Wie können Wälder dem Klimawandel standhalten?

Wie können Wälder dem Klimawandel standhalten?

Eine Gruppe von Studierenden der Fakultät für Forstwissenschaften und Waldökologie hat ein Semester lang den Wald der Realgemeinde Meensen in Göttingen untersucht. Ihre Ergebnisse zeigen, dass sich der Wald insgesamt in einem guten Zustand befindet. Allerdings verdeutlichen sie, dass die Waldbesitzenden auf den Klimawandel reagieren sollten: Der überwiegend aus Buchen bestehende Wald sollte schrittweise um weitere Baumarten angereichert werden, um ihn langfristig widerstandsfähiger und zukunftsfähig zu gestalten.

Zur Vorstellung der Ergebnisse traf sich am Samstagmorgen, den 9. Mai 2026 um 9 Uhr, eine Gruppe von mehr als 40 Interessierten der Realgemeinde Meensen vor Ort im Wald. Die Studierenden präsentierten dort ihre Erkenntnisse aus vielen verschiedenen Bereichen, darunter Waldinventur, Waldbau, Bodenkunde, Naturschutz und Holzsortierung. Auch jagdliche, betriebswirtschaftliche und steuerrechtliche Fragen kamen zur Sprache.
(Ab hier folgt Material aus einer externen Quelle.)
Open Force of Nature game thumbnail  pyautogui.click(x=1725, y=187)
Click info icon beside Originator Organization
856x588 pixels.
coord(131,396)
Beim gemeinsamen Mittagessen auf Einladung der Realgemeinde lobte der Vorsitzende der Waldbesitzenden, Tobias Gude, das Engagement der Studierenden. Sie hätten sich bei der Auswertung und Aufbereitung der Ergebnisse viel Mühe gemacht. Professor Christian Ammer und Dr. Susanne Bollmus von der Forstfakultät der Universität Göttingen ergänzten: „Wir sind dankbar, dass die Realgemeinde uns ihren Wald für dieses Projekt zur Verfügung gestellt hat und den Ergebnissen der Studierenden so großes Interesse entgegenbringt. Unser Dank gilt außerdem dem Forstamt Hann Münden, insbesondere Maria Spletter, die die Studierenden bei fachlichen Fragen beraten hat.“

Nach weiteren Vorträgen klang der Waldtag bei Kaffee und Kuchen aus. Eine Teilnehmerin bezeichnete die Veranstaltung als „rundherum gelungen“.